Méthodique, dense, abondamment documenté, cet ouvrage donne toutes les clés permettant de comprendre comment le pouvoir politique, en démocratie comme en dictature, peut guider l’opinion publique aussi imparablement qu’un caniche au bout d’une laisse. Il énumère avec un grand luxe de détails les nombreux ressorts dont dispose la propagande politique : l’intimidation par les symboles, les saluts et les gestes symboliques, la musique, les rassemblements immenses, les mots d’ordre et les slogans, l’efficacité de leur répétition à l’infini.
Pour aboutir à ses conclusions, son auteur, Serge Tchakhotine, s’est appuyé sur les travaux de Gustave Le Bon, de son maître Pavlov, des behavioristes, mais aussi sur sa connaissance et son expérience personnelle de la propagande.
Tchakhotine n’est en effet pas seulement un théoricien, c’est également un militant engagé qui a tenté de contrer la propagande hitlérienne en Allemagne pendant la montée du nazisme. C’était le chef de la propagande au « Front d’Airain » (Eiserne Front). Contre l’opinion de la direction de son parti, il a mis en œuvre des techniques de contre-propagande d’une grande efficacité : contre slogans (freiheit!), épigrammes, contre symboles (les 3 flèches), manifestations savamment organisées et mises en scène. Les zones où ces techniques ont été mises en œuvre sont celles ou le parti nazi a enregistré ses scores les plus faibles. Qui sait si soutenues, multipliées, et étendues à l’ensemble du pays, elles n’auraient pas changé le cours de l’histoire ?
L’histoire de la parution de ce livre n’est pas banale non plus. Lorsqu’il reçoit les premières épreuves de l’édition française de son livre, qui paraît deux mois avant le déclenchement de la guerre, il a la surprise de se rendre compte que tous les passages désagréables à Mussolini et à Hitler y ont été supprimés ! La dédicace dont il l’avait accompagnée : « Je dédie ce livre au génie de la France à l’occasion du 50ème anniversaire de sa Grande Révolution. » a également disparu. Il découvre ensuite que cette censure vient du ministère des affaires étrangères, dirigé alors par George Bonnet. Pour la dédicace à la Révolution Française, on lui explique que c’est « démodé », en plein 150ème anniversaire ! En Allemagne le livre est interdit en 1940.

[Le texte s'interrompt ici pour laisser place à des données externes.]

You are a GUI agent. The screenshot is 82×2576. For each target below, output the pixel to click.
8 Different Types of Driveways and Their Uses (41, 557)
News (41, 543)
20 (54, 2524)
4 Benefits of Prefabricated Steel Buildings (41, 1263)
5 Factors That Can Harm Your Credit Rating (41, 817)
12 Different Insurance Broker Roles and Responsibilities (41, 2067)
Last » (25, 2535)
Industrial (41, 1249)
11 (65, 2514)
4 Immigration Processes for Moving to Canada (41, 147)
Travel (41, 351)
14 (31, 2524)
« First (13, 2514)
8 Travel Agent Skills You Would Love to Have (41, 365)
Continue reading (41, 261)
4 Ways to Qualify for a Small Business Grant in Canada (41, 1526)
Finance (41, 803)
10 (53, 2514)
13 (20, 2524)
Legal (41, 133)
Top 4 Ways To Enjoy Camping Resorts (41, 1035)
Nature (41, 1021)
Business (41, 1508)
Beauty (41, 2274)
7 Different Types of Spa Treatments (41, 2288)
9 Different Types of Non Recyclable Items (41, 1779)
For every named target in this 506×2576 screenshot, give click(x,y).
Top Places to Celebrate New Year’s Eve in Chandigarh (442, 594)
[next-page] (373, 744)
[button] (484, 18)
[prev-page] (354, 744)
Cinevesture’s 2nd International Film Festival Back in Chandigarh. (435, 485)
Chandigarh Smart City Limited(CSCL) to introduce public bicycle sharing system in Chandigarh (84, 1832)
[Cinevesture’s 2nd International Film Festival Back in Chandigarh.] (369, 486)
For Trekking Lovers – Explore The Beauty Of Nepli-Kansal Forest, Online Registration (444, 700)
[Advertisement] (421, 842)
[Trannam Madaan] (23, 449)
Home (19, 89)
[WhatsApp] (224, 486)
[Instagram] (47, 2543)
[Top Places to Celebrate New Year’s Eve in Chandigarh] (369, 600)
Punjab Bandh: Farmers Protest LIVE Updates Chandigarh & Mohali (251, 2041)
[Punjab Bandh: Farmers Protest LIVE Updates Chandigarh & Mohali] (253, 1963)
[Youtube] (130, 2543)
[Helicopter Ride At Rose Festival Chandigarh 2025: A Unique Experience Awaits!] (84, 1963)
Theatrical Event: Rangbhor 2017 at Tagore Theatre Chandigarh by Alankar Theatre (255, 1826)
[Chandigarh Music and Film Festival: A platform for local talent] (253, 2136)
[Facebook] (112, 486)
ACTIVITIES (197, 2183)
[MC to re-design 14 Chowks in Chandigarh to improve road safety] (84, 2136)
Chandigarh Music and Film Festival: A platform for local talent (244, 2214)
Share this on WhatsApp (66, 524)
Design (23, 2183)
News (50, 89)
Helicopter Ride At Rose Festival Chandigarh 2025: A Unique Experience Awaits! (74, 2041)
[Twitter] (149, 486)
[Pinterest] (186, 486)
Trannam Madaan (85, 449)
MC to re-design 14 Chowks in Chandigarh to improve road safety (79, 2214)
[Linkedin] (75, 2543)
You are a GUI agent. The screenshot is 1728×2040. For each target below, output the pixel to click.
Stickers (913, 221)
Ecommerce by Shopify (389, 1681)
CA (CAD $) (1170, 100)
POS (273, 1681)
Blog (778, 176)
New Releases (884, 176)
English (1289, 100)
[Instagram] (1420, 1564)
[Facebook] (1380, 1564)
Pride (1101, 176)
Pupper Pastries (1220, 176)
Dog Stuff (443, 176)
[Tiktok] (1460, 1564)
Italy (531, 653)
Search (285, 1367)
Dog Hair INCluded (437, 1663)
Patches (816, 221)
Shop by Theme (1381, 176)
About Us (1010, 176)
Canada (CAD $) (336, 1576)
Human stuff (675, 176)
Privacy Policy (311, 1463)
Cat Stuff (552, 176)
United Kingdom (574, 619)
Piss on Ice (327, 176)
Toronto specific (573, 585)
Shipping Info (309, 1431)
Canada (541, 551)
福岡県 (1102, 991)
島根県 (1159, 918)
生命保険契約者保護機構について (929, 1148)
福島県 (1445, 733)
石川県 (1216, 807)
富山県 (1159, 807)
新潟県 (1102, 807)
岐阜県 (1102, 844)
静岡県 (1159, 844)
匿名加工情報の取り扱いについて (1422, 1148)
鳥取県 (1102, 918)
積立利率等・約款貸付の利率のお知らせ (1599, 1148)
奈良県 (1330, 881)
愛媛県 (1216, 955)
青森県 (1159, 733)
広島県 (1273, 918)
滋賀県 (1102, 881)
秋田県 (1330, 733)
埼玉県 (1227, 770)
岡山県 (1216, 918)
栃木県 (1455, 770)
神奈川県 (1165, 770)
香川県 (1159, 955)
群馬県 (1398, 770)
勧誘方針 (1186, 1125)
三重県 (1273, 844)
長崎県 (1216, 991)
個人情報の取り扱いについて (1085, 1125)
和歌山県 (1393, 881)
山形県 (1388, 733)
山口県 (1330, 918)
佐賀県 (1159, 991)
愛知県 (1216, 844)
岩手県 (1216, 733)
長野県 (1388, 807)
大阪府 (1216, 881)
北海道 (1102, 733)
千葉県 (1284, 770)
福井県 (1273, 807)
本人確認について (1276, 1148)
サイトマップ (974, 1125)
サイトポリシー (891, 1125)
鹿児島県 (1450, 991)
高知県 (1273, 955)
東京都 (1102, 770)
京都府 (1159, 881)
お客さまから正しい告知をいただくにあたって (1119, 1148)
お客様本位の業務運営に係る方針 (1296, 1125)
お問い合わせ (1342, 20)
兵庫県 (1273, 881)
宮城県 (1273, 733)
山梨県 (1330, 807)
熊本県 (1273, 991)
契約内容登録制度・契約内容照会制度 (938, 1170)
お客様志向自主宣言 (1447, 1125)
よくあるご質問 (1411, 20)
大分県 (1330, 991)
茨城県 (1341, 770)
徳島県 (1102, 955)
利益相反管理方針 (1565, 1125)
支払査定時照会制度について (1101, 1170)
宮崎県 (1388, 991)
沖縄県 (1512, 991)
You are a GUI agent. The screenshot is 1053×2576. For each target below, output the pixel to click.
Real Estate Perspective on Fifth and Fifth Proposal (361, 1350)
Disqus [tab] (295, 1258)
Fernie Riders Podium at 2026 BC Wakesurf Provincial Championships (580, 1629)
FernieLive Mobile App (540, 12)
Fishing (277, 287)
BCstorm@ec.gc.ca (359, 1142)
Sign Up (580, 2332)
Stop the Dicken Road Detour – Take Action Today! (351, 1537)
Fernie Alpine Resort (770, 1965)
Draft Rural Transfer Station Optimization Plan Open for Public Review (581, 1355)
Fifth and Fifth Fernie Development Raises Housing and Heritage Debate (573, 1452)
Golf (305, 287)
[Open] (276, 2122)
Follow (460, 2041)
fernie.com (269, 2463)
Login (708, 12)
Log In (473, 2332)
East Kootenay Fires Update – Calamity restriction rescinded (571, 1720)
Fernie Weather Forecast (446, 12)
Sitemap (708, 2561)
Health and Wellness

Réédité et augmenté en 1952, le livre de Serge Tchakhotine, 61 ans plus tard, n’a pas pris une ride, et l’on peut d’autant plus regretter qu’il ne soit pas plus lu, connu, et débattu, qu’à l’inverse il constitue une référence majeure, quasiment un manuel, pour les ingénieurs sociaux, spin doctors, et propagandistes aujourd’hui. Destiné à prévenir les foules du viol dont elles sont victimes par la propagande politique, il a plutôt servi jusqu’à maintenant à rendre encore plus efficaces les systèmes de manipulation et de mensonge organisés, en particulier dans les démocraties occidentales.
Source
Un des livres les plus important écrit XXième siècle, sa lecture devrait être obligatoire avant d'avoir le droit de vote
En étudiant les statistiques des votes, on constate souvent des résultats en apparence absurde : vote des classes populaires en faveur de candidats de droite proposant des programmes destinés aux riches, descendant d'immigrés qui votent pour des candidats d'extrême droite qui s'en prenaient à leur parents ou grand parents quelques décennies plus tôt. Ce constat n'est pas nouveau, les sociaux démocrates des années 20-30 en Europe faisaient la même constatation : malgré leurs programmes avantageux pour les ouvriers, les classes populaires se mobilisaient faiblement, quand elles ne votaient pas pour les partis conservateurs voir fascistes. Tchakhotine explique pourquoi la propagande classique des démocrates honnêtes, à base de propositions de lois, de chiffres, de graphique, de réflexion logique, était et reste totalement inefficace pour capter les votes de l'essentiel de l'électorat.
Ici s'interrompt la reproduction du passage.